Let me run that by you again.

? Top CEOs gave themselves a 13.6% pay rise when their performance had only improved 1.7%.

? The CEOs' pay rises were nearly three times as big as their workers'.

  • They got 13.6% while workers got 4.7%.

? The gap between CEOs' pay and workers' pay has more than doubled in 12 years.

  • They have gone from earning 47 x average pay to 120 x average.
  • This is despite rotten performance (recent results show losses at half the companies.)

If anybody still thinks top bosses deserve every penny, they should look again.

If anybody thinks we are not creating an overclass / underclass situation, their head is too far in the sand. Even the fucking Economist and Torygraph see the problem.

garlicbutter · 19/03/2012 01:15

Moneyweek Jan 2012, doh.

Grag · 19/03/2012 02:48

If you raised the minimum wage to £10 an hour than a lot of low-skilled roles would just be eliminated. Checkout operators for instance.

garlicbutter · 19/03/2012 03:26

You don't think they're being eliminated anyway, Grag?

RichManPoorManBeggarmanThief · 19/03/2012 03:30

It would be much more useful to bring house prices down than put minimum wages up. One of the reasons the UK is structurally screwed in terms of trying to generate growth is housing costs, which form a very large proportion of people's outgoings and mean that wages have to be uncompetitive (by global standards) so people can survive. Although people are saying "oh thank god we didnt have a housing crash like the US" it might have been better mid-term if we had.
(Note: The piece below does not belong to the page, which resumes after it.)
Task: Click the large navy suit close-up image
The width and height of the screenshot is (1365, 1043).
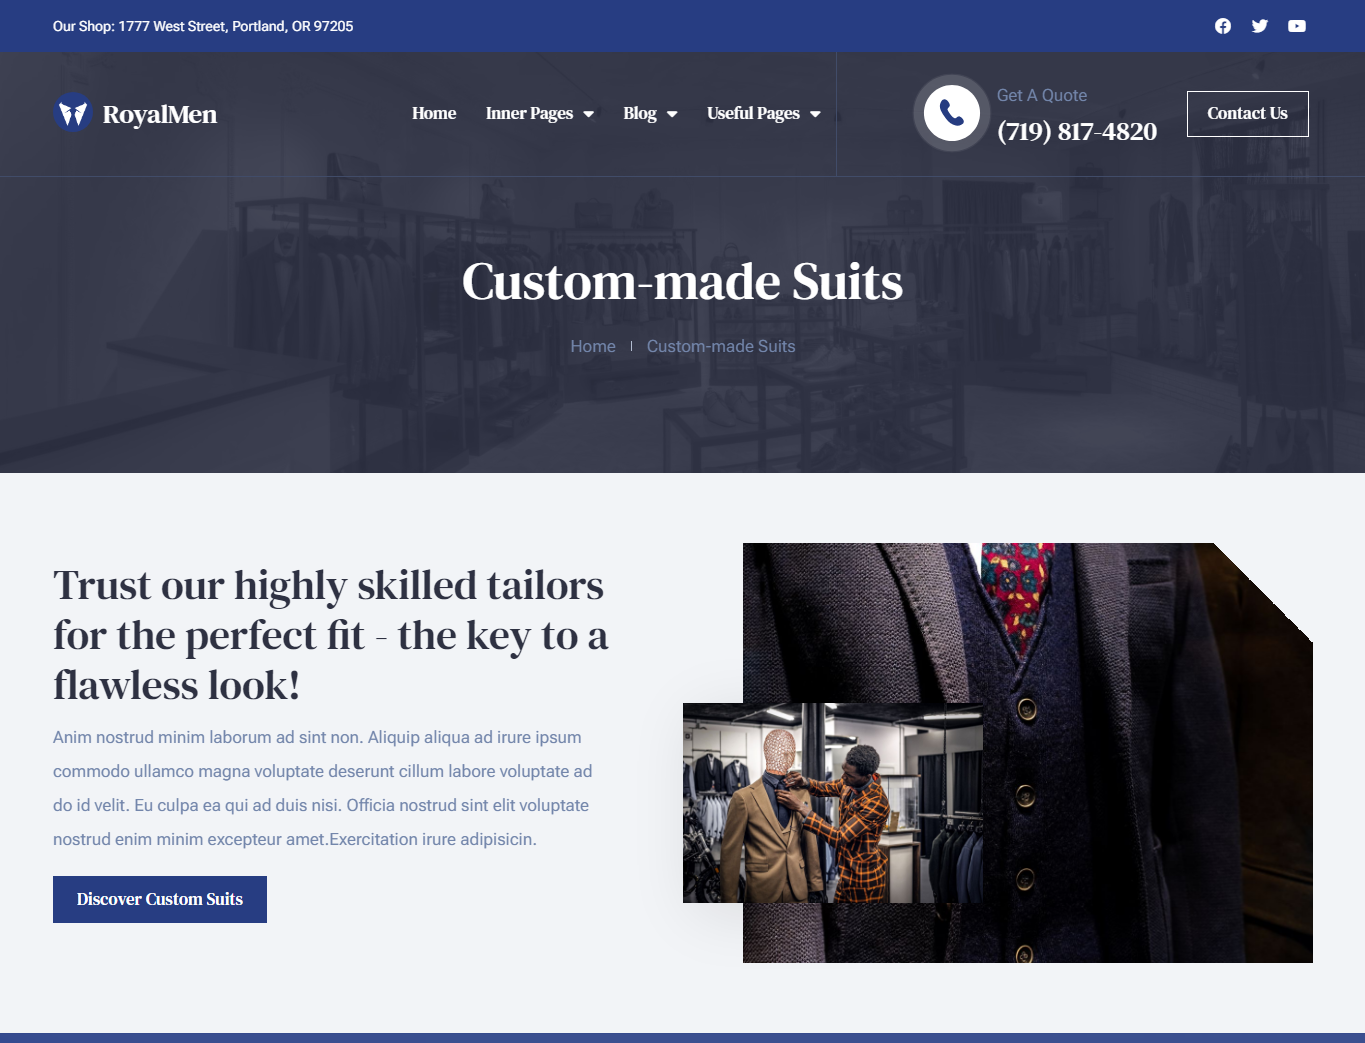Action: [x=1130, y=700]
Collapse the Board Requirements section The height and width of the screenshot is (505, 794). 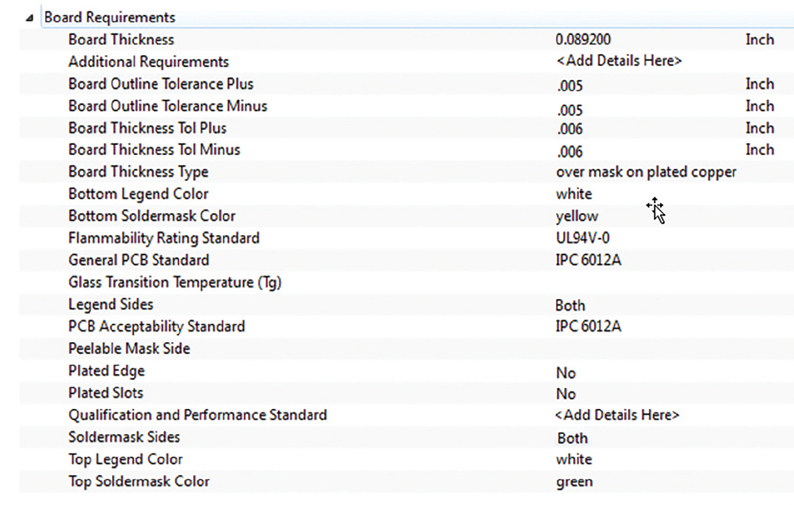click(30, 18)
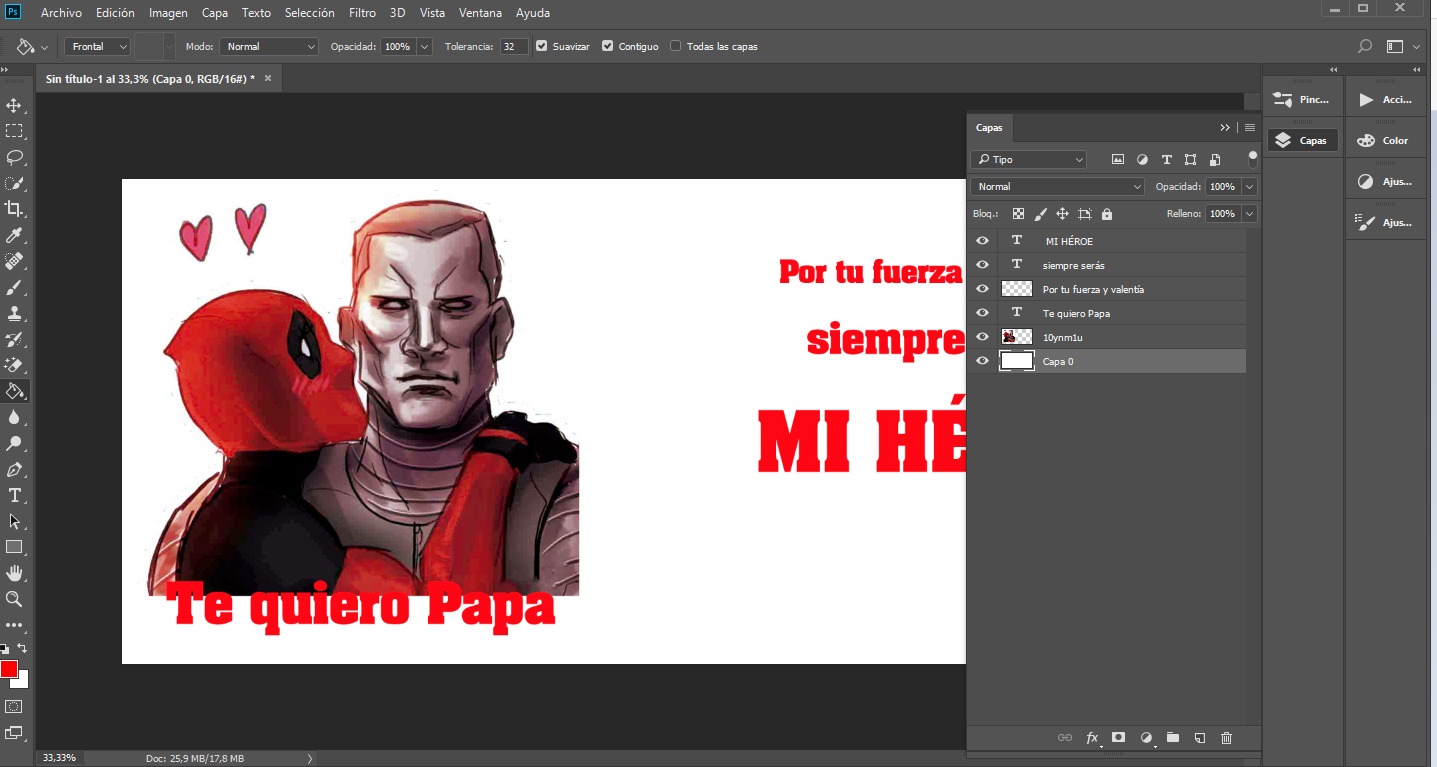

garlicbutter · 19/03/2012 03:35

Hasn't helped the US.

I think it's slightly insane to be trying to "compete globally on wages." Our workforce is much better educated, and physically healthier, than the cheap ones. If we hadn't shut down manufacturing, we'd be putting all that talent to profitable use. As it is we're trying to compete on poverty levels, in a manner of speaking. Way to grind a nation down.

RichManPoorManBeggarmanThief · 19/03/2012 03:44

But you dont need a massively educated workforce to succeed in manufacturing- many manufacturing jobs are pretty low skill- and we couldnt compete. That's why the factories closed. People in the UK didnt want to buy what other people in the UK were making. The only way around it is to put massive import taxes on foreign made goods but then everyone complains that TVs cost too much.

Grag · 19/03/2012 03:44

I'm not convinced that we are better educated than the cheap ones.

RichManPoorManBeggarmanThief · 19/03/2012 03:46

The bottom line is that all the people queuing to get their Ipad 3s on Saturday would not have paid another #150 for them so that they're made in the UK.